I have finished implementing the compilation of pattern matching for
L. L source code can now use ML-style patterns, as used in the
match
, let
, and fun/function
operators of OCaml. See
http://caml.inria.fr/pub/docs/oreilly-book/html/book-ora016.html for
an example in OCaml if you don't know about pattern matching.
Compilation of pattern matching happens together with the CPS transformation phase of the compiler, which translates the "AST" language (used in particular to perform type inference) to the "CPS" language (in which jumps and order of computation is made explicit). CPS transformation fixes the order of evaluation, so it makes sense to perform pattern compilation during this phase.
As the rest of the compiler, this module has been been written in literate programming style (or at least, it is heavily commented, so that it should be understandable by someone with no prior knowledge of the subject). I have extracted the header of the module at the bottom of this post.
The next step is to finish cleaning the rest of the CPS transformation (which is much easier); with this the entire backend of the compiler will have been published.

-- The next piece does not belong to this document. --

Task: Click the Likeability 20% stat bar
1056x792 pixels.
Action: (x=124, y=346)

The match(expression){rules}
expression matches an expression
against a set of rules; its behaviour is to evaluate the expression
once, and try to match the resulting value against the patterns in
rules
until one succeeds, in which case the corresponding body is
executed.
The order of the rules is thus important: a value can be matched by
the patterns of two rules, e.g. (5,6)
is matched by (5,_)
and
(_,6)
; but only the body of the first rule is executed. This
implies that two successive rules in a match
can be reordered if,
and only if, they are disjoint, i.e. they cannot match the
same value.
But when allowed, reordering and factorizing the compilation of rules matching lead to more compact, faster code. Trying to produce the most efficient code for matching against a set of rules is a NP-complete problem (the complexity arise when compiling multiple independent patterns, for instance tuple patterns). Rather than attempting to solve this problem, L specifies how pattern matching is compiled, which allows the developper to visualize the costs of its pattern matching.

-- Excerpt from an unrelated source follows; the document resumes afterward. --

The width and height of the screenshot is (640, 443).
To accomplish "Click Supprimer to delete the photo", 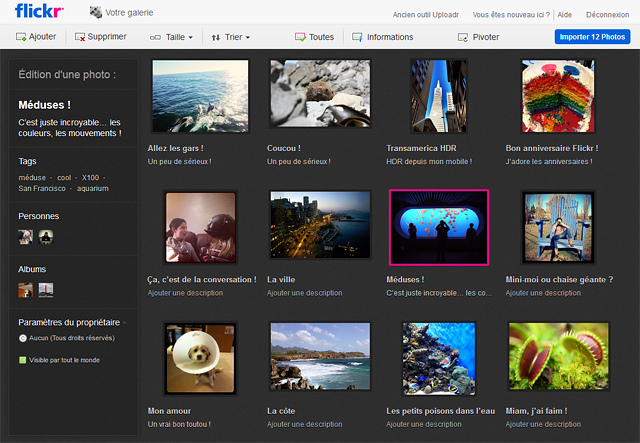I will (100, 37).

The compiler maintains a list of patterns that remain to be matched for each rule, and a list of values against which each rule is matched. The list of the first pattern to be matched in each rules is the first column, and is matched against the first value. Several cases can occur (see in the book "The implementation of functional programming languages" by Simon Peyton Jones, the chapter 5: "Efficient compilation of pattern matching", by Philip Wadler):
When there are no remaining patterns to match, and no remaining values, it means that all the rules match. As pattern matching selects the first rule that matches, we execute the body of the first rule, and discard the other rules with a warning.
For instance in
match(){
() → body1
() → body2
}
body1
matches and is executed; body2
also matches, but is
superseded by body1
, and is just discarded.
In this case, in each rule the variable is bound to the value, and matching continues. For instance in
match(expr1,...){
(a,...) → body1
(b,...) → body2
}
a
is bound to v1
in the first rule, and b
in the second rule;
where v1
is a CPS variable representing the result of computing
expr1
in the condition of the match (computation in the condition
is thus not repeated). Matching then proceeds, starting from the
second column.
This rule can be extended to incorporate wildcard (_
) patterns
(where nothing is bound), and all irrefutable patterns.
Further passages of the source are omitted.